If you don't have a cloud subscription, check out MiniConstellation, which lets you set up a local Constellation cluster using virtualization.

Create a cluster

  1. Create the configuration file for your selected cloud provider.

    constellation config generate azure

    This creates the file constellation-conf.yaml in your current working directory.

  2. Fill in your cloud provider specific information.

    First you need to create an IAM configuration. The easiest way to do this is the following CLI command:

    constellation iam create azure --region=westus --resourceGroup=constellTest --servicePrincipal=spTest

    This command creates IAM configuration on the Azure region westus creating a new resource group constellTest and a new service principal spTest.

    Note that CVMs are currently only supported in a few regions, check Azure's products available by region. These are:

    • westus
    • eastus
    • northeurope
    • westeurope

    Now, fill the output values of the command into the corresponding fields of the constellation-conf.yaml file.

    tip

    To learn how to delete your IAM configuration and to get more detailed information on the IAM process and the VM types supported by Constellation, see the Configuration workflow.

  1. Create the cluster with one control-plane node and two worker nodes. constellation create uses options set in constellation-conf.yaml.

    tip

    On Azure, you may need to wait 15+ minutes at this point for role assignments to propagate.

    constellation create --control-plane-nodes 1 --worker-nodes 2 -y

    This should give the following output:

    $ constellation create ...
    Your Constellation cluster was created successfully.
  2. Initialize the cluster

    caution

    In this release of Constellation, initialization on Azure might be slow and might take up to 60 minutes to initialize all Kubernetes nodes. This has been fixed in later releases.

    constellation init

    This should give the following output:

    $ constellation init
    Your Constellation master secret was successfully written to ./constellation-mastersecret.json
    Initializing cluster ...
    Your Constellation cluster was successfully initialized.

    Constellation cluster identifier g6iMP5wRU1b7mpOz2WEISlIYSfdAhB0oNaOg6XEwKFY=
    Kubernetes configuration constellation-admin.conf

    You can now connect to your cluster by executing:
    export KUBECONFIG="$PWD/constellation-admin.conf"

    The cluster's identifier will be different in your output. Keep constellation-mastersecret.json somewhere safe. This will allow you to recover your cluster in case of a disaster.

    info

    Depending on your CSP and region, constellation init may take 10+ minutes to complete.

  3. Configure kubectl

    export KUBECONFIG="$PWD/constellation-admin.conf"
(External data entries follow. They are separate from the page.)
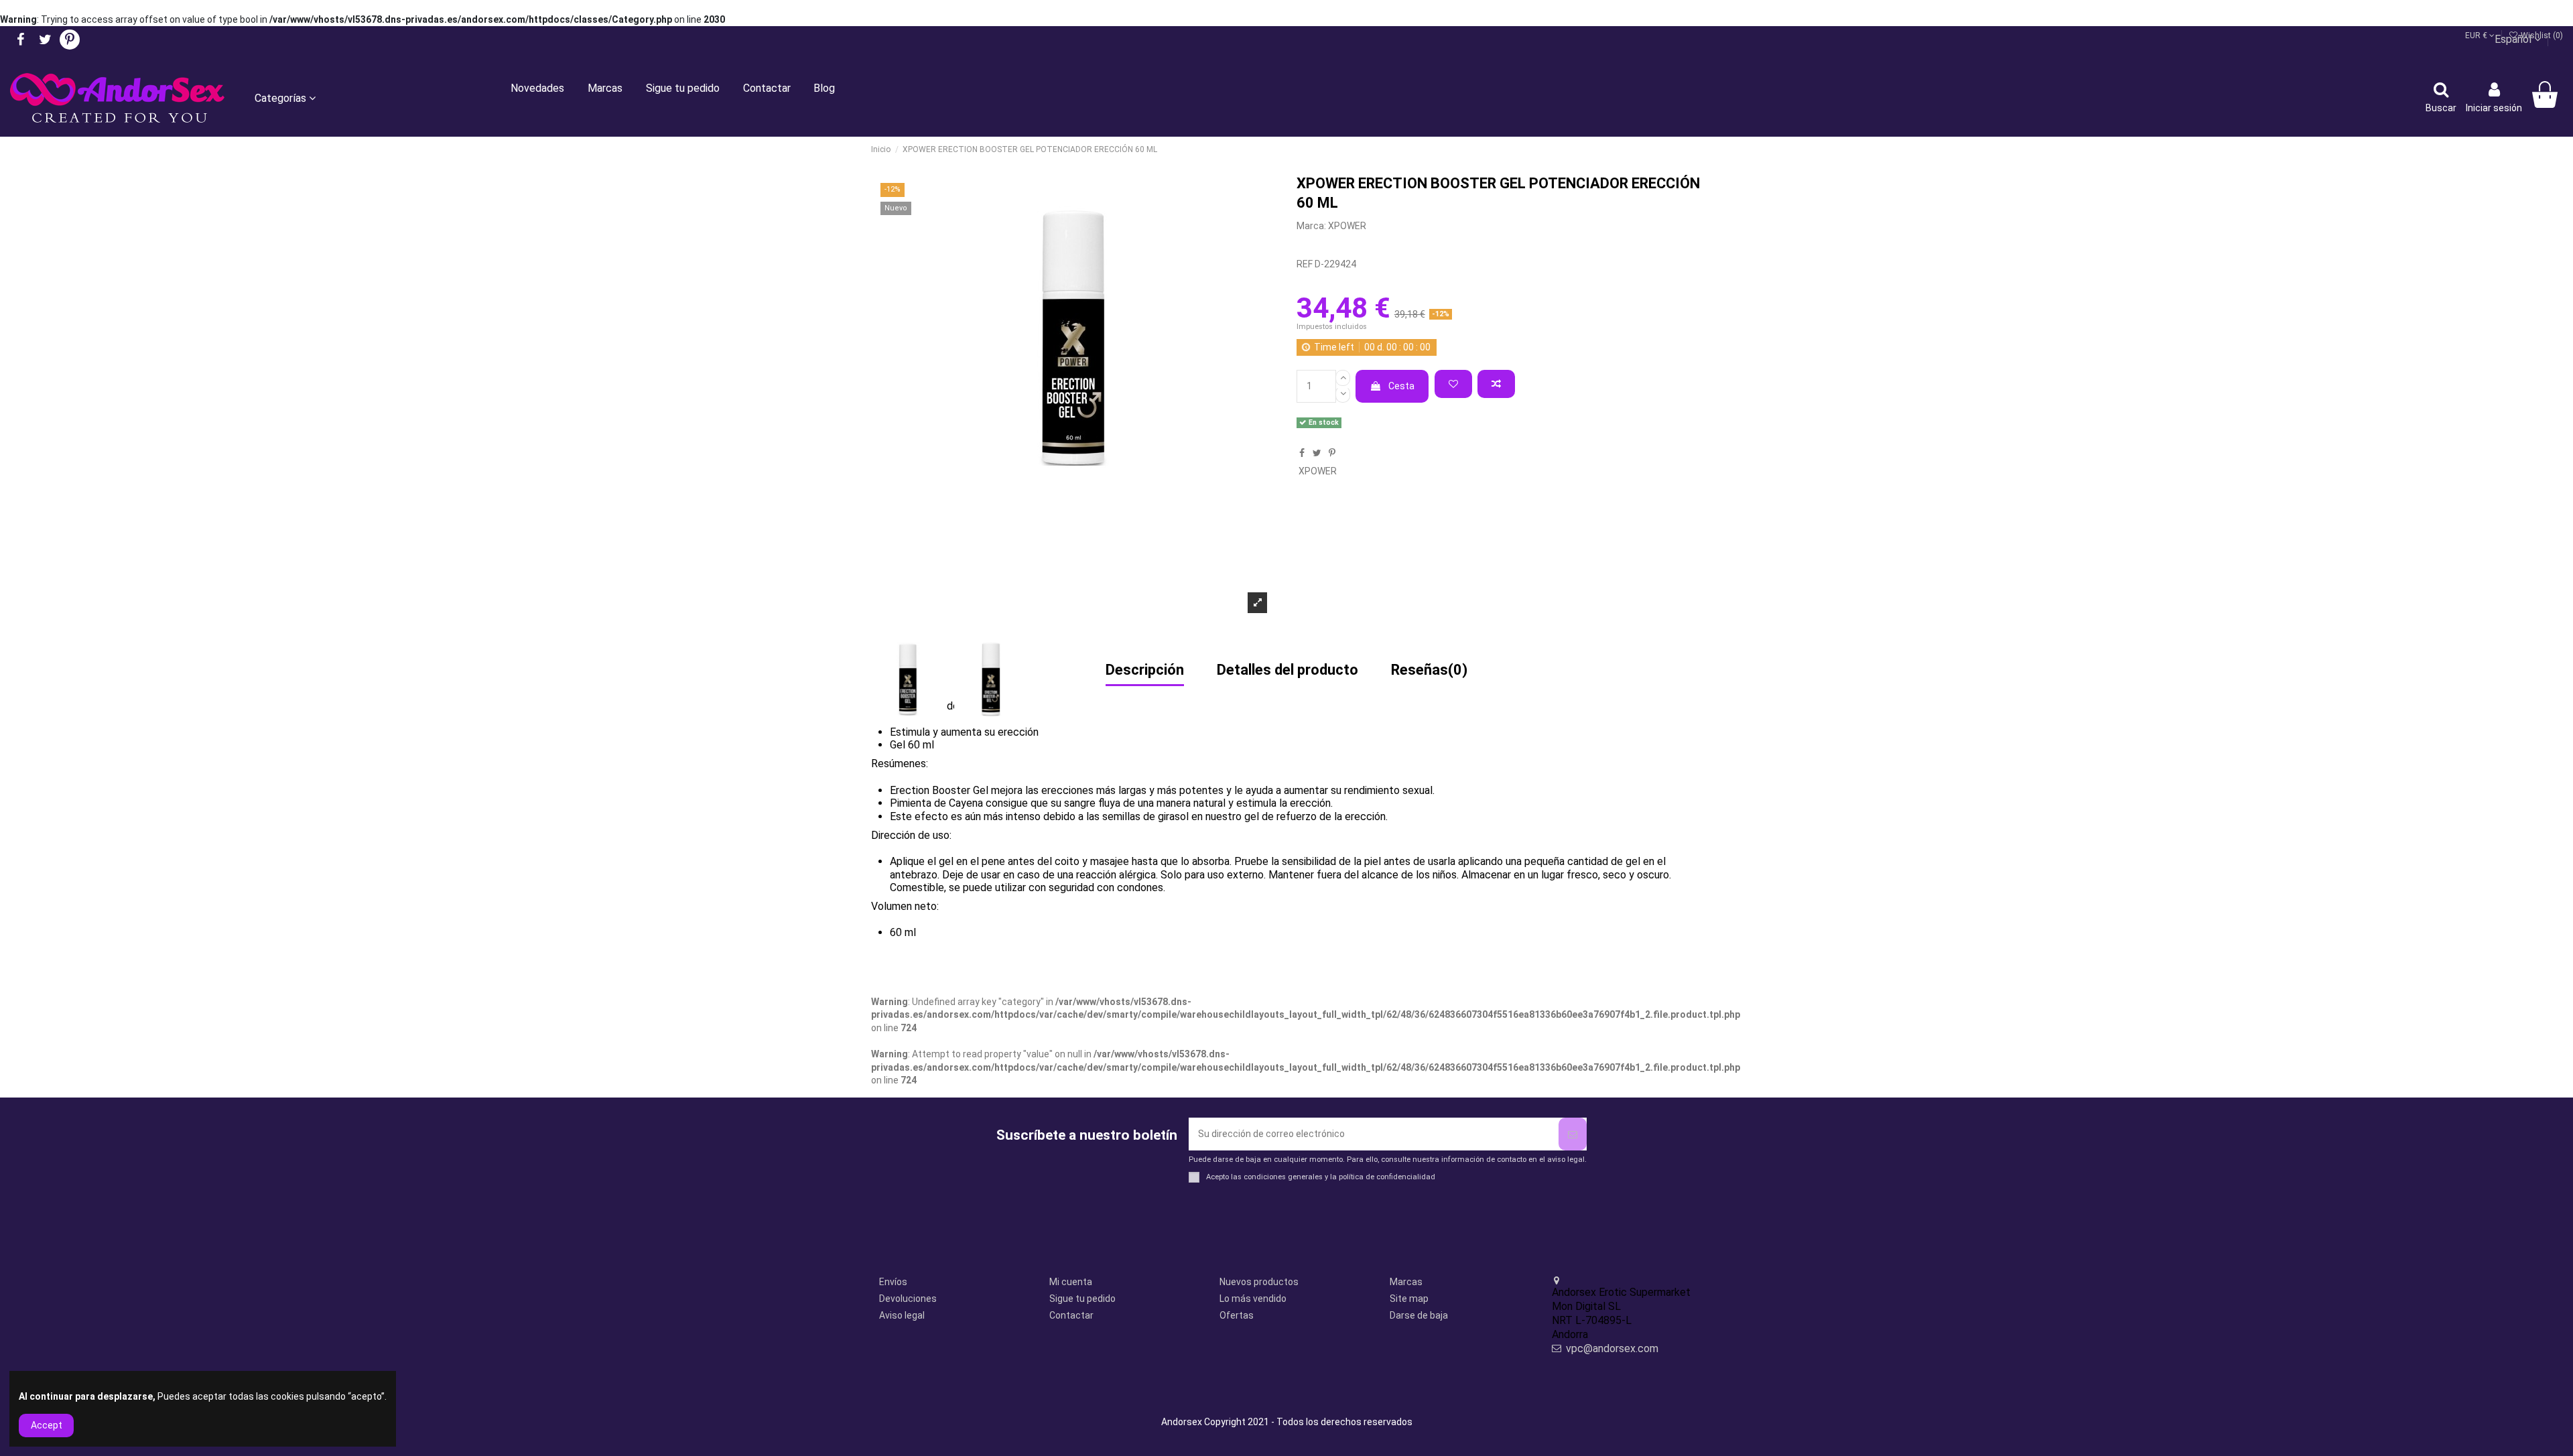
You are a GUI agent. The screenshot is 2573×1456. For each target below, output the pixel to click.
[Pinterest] (1332, 453)
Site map (1409, 1298)
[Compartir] (1302, 453)
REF (1305, 264)
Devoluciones (908, 1298)
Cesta (1401, 386)
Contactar (1071, 1315)
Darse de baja (1419, 1315)
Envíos (893, 1281)
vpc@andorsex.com (1612, 1348)
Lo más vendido (1252, 1298)
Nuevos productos (1259, 1281)
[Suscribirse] (1573, 1134)
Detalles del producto (1287, 670)
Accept (46, 1425)
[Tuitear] (1317, 453)
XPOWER (1347, 225)
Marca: (1311, 225)
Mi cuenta (1070, 1281)
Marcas (1406, 1281)
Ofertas (1236, 1315)
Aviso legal (902, 1315)
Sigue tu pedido (1082, 1298)
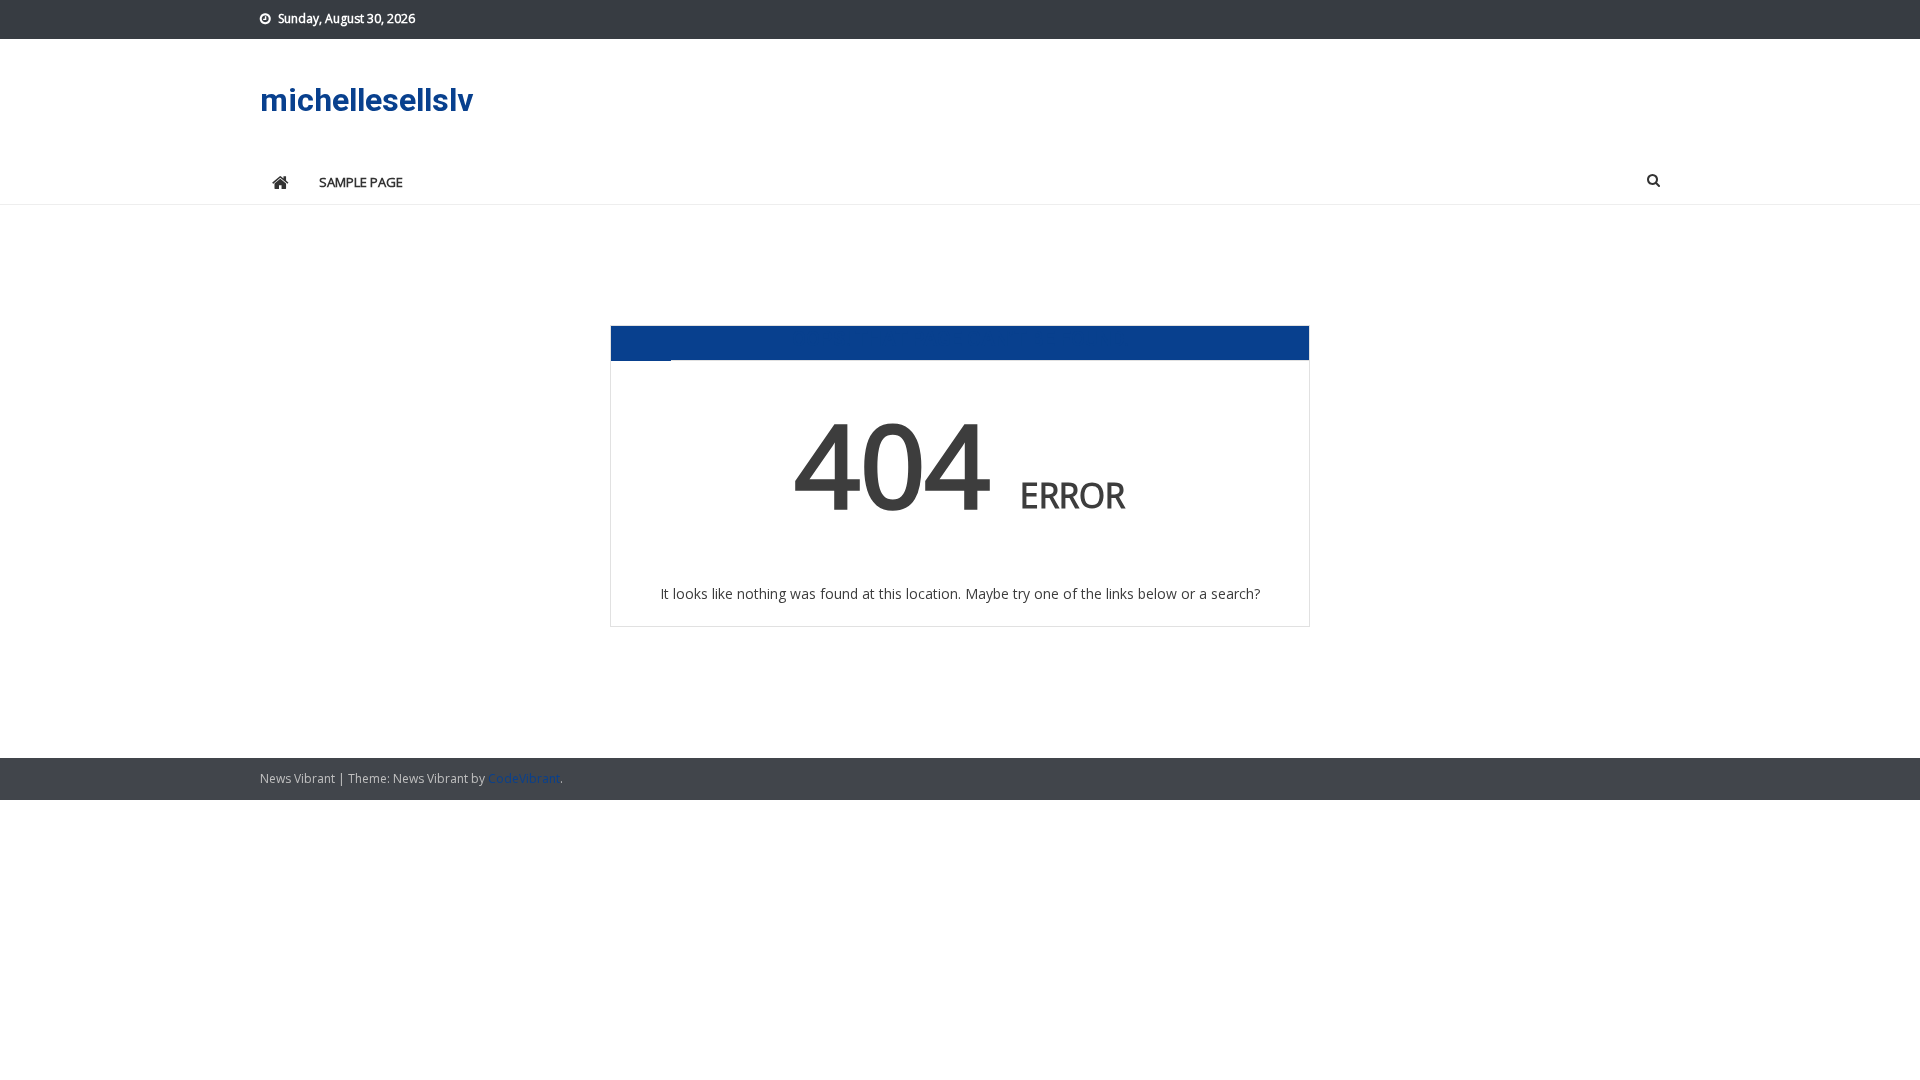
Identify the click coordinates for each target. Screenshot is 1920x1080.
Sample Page (361, 182)
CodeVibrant (524, 778)
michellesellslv (366, 100)
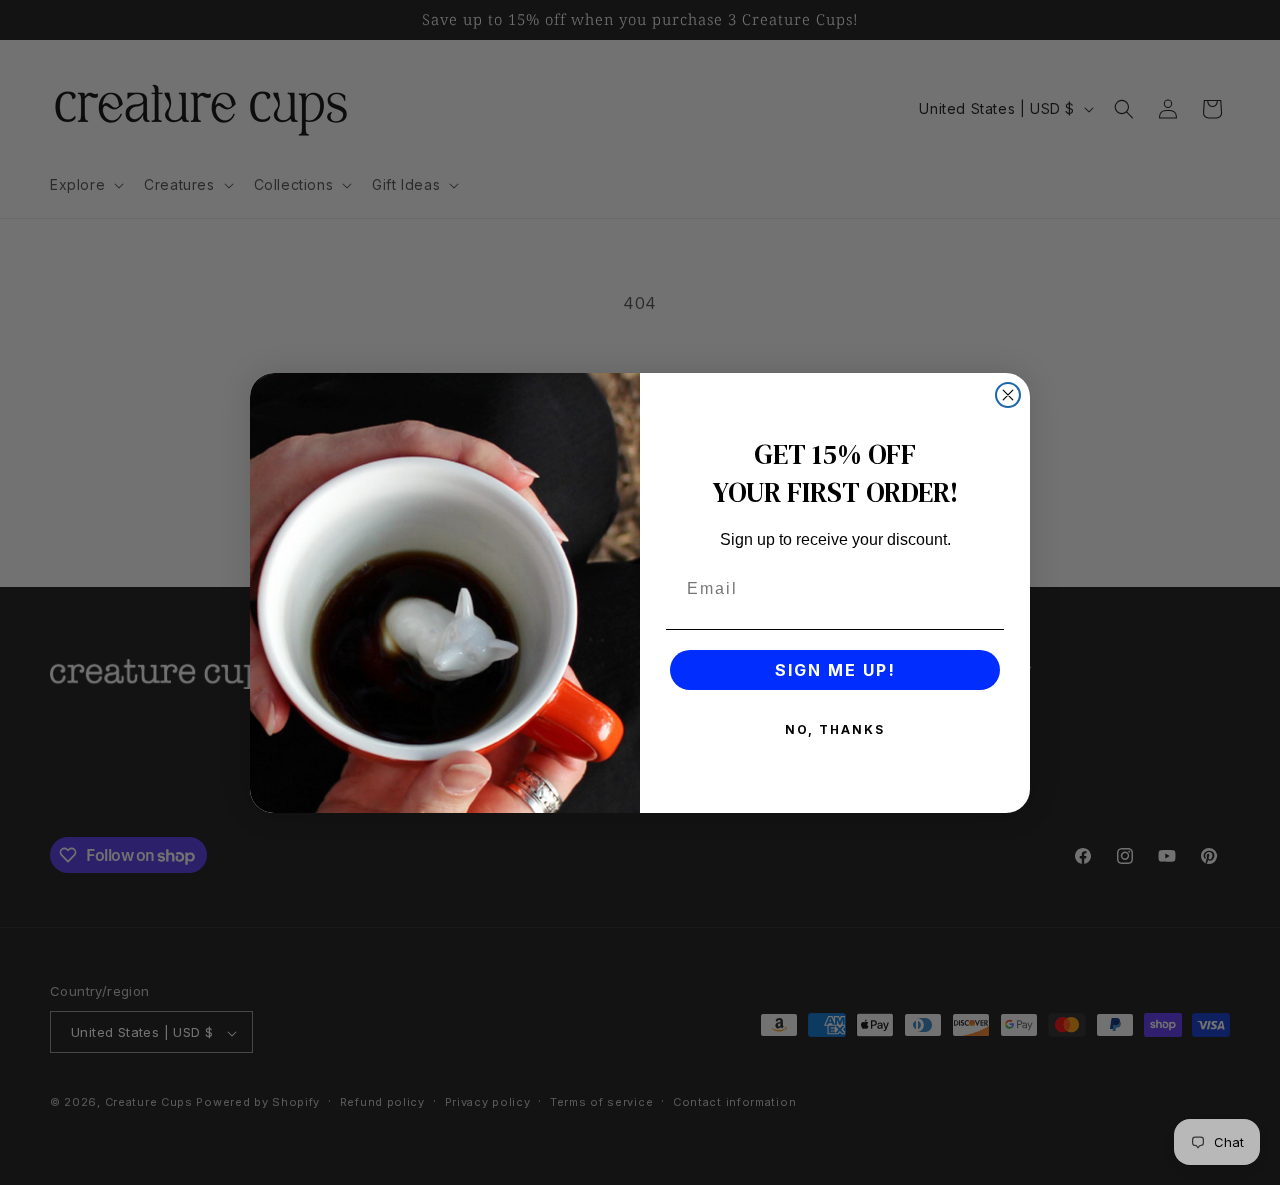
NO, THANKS (835, 729)
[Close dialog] (1008, 395)
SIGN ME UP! (835, 670)
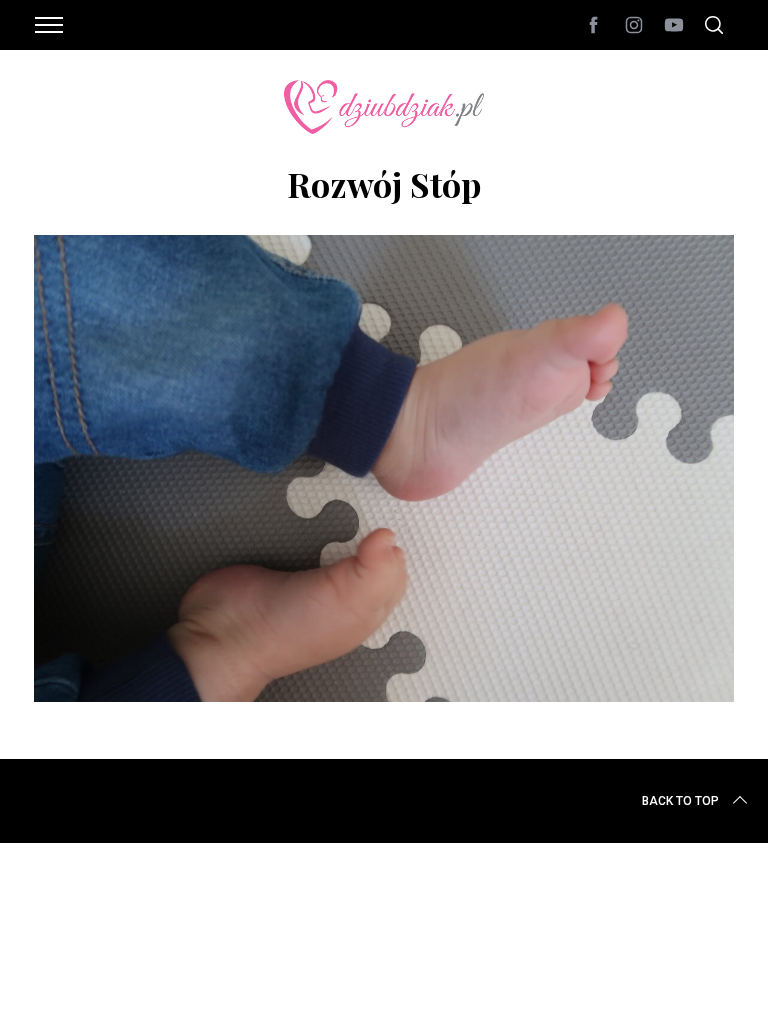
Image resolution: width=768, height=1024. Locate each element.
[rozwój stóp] (384, 695)
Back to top (680, 801)
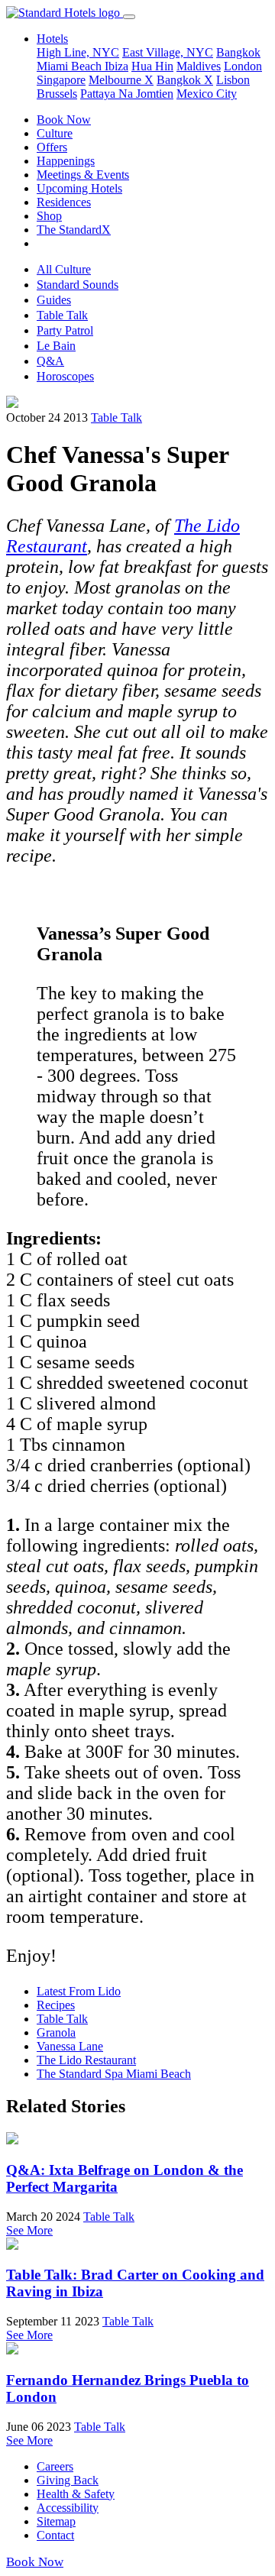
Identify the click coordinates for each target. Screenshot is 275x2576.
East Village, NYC (167, 52)
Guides (54, 299)
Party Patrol (65, 330)
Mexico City (206, 93)
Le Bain (56, 345)
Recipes (56, 2004)
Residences (64, 202)
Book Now (64, 119)
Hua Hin (152, 66)
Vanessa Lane (70, 2046)
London (243, 66)
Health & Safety (76, 2493)
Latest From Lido (79, 1991)
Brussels (57, 93)
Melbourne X (121, 79)
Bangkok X (185, 79)
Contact (55, 2535)
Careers (55, 2466)
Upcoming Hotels (79, 188)
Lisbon (233, 79)
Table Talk (62, 315)
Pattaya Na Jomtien (126, 93)
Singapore (61, 79)
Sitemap (56, 2521)
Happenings (66, 160)
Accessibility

Deploy a sample application

  1. Deploy the emojivoto app

    kubectl apply -k github.com/BuoyantIO/emojivoto/kustomize/deployment
  2. Expose the frontend service locally

    kubectl wait --for=condition=available --timeout=60s -n emojivoto --all deployments
    kubectl -n emojivoto port-forward svc/web-svc 8080:80 &
    curl http://localhost:8080
    kill %1

Terminate your cluster

constellation terminate

This should give the following output:

$ constellation terminate
You are about to terminate a Constellation cluster.
All of its associated resources will be DESTROYED.
This action is irreversible and ALL DATA WILL BE LOST.
Do you want to continue? [y/n]:

Confirm with y to terminate the cluster:

Terminating ...
Your Constellation cluster was terminated successfully.

Optionally, you can also delete your IAM resources.